C’était il y a longtemps, à l’époque nous étions quelque chose comme un peuple, du moins nous avions encore l’espoir. Dans ce temps-là, la Saint-Jean du petit baptiste, on la fêtait au parc Richelieu. C’était l’effervescence, la papeterie Price Wilson du bon vieux James Crockett Wilson roulait à plein régime, le pied dans la «pan». La scierie Lachute Lumber faisait des affaires d’or, même que les vieux du p’tit Canada racontent que les scies roulaient 26h sur 24h, 390 jours par année. Tant et tellement qu’avec le bran de scie, on aurait pu refaire le désert du Sahara au grand complet, mais cette fois sur la côte de sable. Il y avait Thundercraft, la grande fierté de notre ville et quand tu travaillais à temps plein chez Thunder, tu étais certain d’avoir ton pick-up dans l’année!
Ça roulait tellement à Lachute dans le temps qu’on avait deux Perrette sur la rue principale. Rien de trop beau pour la classe ouvrière. La ville avait même fait installer une glissade de l’enfer en ciment au cœur du mythique parc Richelieu. L’avenir était devant nous, nous étions en pleine expansion, même que la compagnie Coca-Cola embouteillait chez nous son précieux sirop sur la rue Lafleur. Sir John Johnson avait visé juste finalement en achetant les terres du Comté d’Argenteuil. Lachute était le Klondike en quelque sorte. On avait un Rossy deux étages ce qui prouve hors de tout doute que nous étions devenus le nec plus ultra des petites villes à l’est des Laurentides. Même que le géant Steinberg était bien installé dans notre centre d’achat. Aucune mère ne faisait son épicerie, les mamans de Lachute allaient faire leur Steinberg! Dans mon souvenir, il était immense, je crois que dans le temps il prenait à lui seul la moitié du centre d’achat. Nous étions presque à toucher le grandiose.

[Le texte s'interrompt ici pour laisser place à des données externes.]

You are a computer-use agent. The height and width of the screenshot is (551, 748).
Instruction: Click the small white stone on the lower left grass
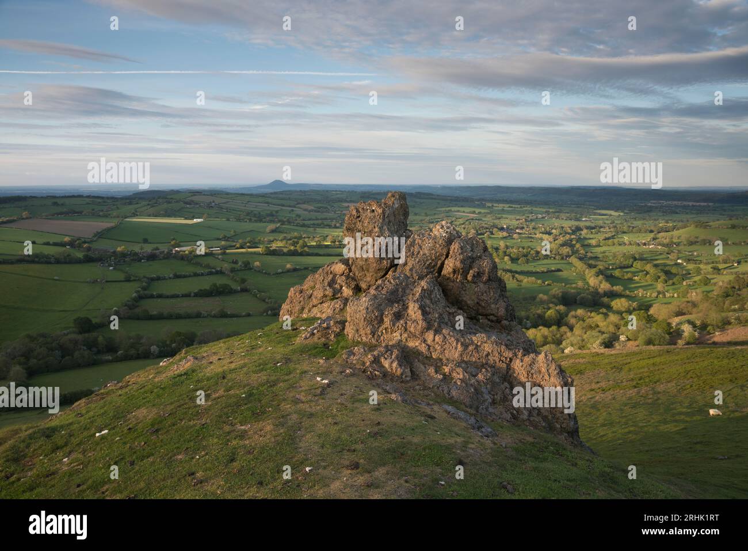tap(102, 433)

Chaque année la Saint-Jean était un moment de réflexion, un moment pour regarder l’avenir droit dans les yeux, se faire un rappel de notre projet de société… Ça, évidemment que c’est seulement dans mon imaginaire, mais c’est ce que j’espère pour nous.

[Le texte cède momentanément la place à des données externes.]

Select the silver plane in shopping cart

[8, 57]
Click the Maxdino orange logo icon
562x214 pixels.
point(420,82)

Revenons à l’époque, je me rappelle de ses fêtes en couleur… Un feu immense qui prend la moitié du Richelieu aux abords de la rivière du nord de mon enfance. Un feu d’artifice dans mes yeux de p’tit bec sale de la rue Filion jamais égalé! Le monde, le peuple de Lachute qui se tient bras dessus et bras dessous dans une belle harmonie au son d’Offenbach. J’ai encore l’écho de Gerry Boulet dans mes oreilles en trame de fond. Avec sa voix porteuse d’espoir, il nous chantait à nous, le petit monde de Lachute, l’hymne à l’amour d’Édith Piaf. Si tu me le demandais – Je renierais ma patrie – Je renierais mes amis – Si tu me le demandais…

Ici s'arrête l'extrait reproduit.